ENTRIES PROVIDED START
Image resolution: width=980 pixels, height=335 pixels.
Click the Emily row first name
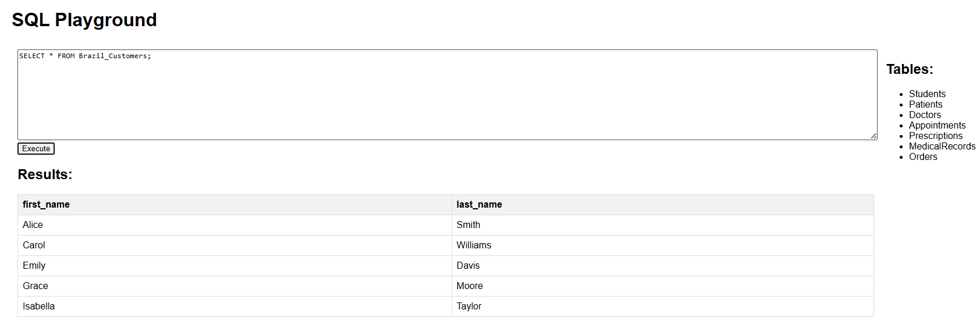pos(34,266)
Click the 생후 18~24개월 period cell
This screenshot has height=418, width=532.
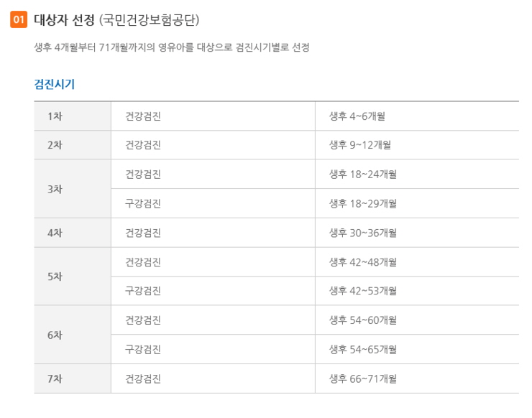(363, 175)
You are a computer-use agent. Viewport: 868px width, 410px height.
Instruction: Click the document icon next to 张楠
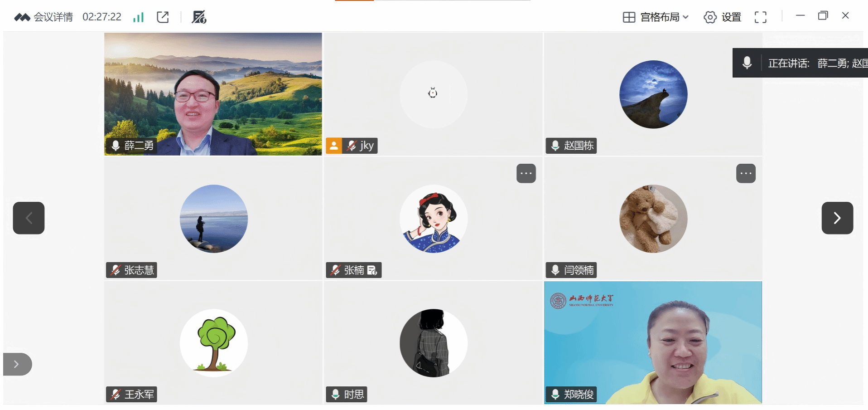tap(372, 270)
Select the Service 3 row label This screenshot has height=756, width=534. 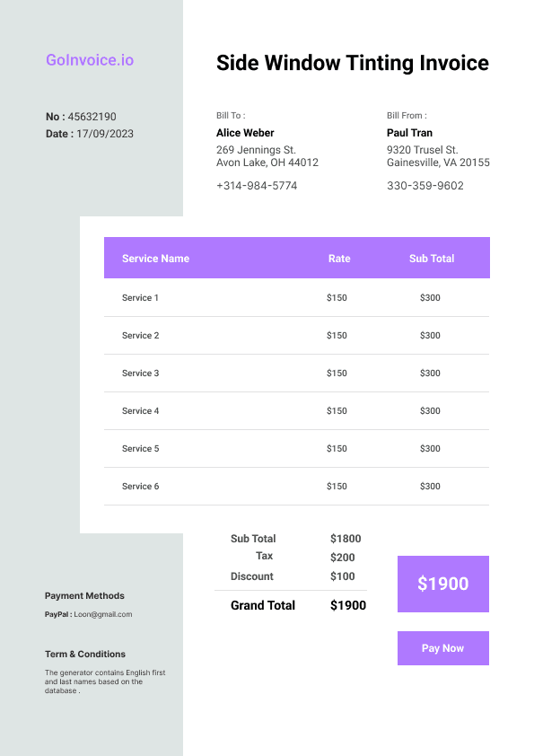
ENTRIES PROVIDED END
• YOUR INSTRUCTIONS: Apart from the pictures, the material above has to be repeated exactly.

• TASK RESULT:
Image resolution: width=980 pixels, height=335 pixels.
Click the Emily row first name
pos(34,266)
Click the 생후 18~24개월 period cell
This screenshot has height=418, width=532.
(363, 175)
You are a computer-use agent. Viewport: 868px width, 410px height.
Instruction: Click the document icon next to 张楠
tap(372, 270)
Select the Service 3 row label This screenshot has height=756, width=534. 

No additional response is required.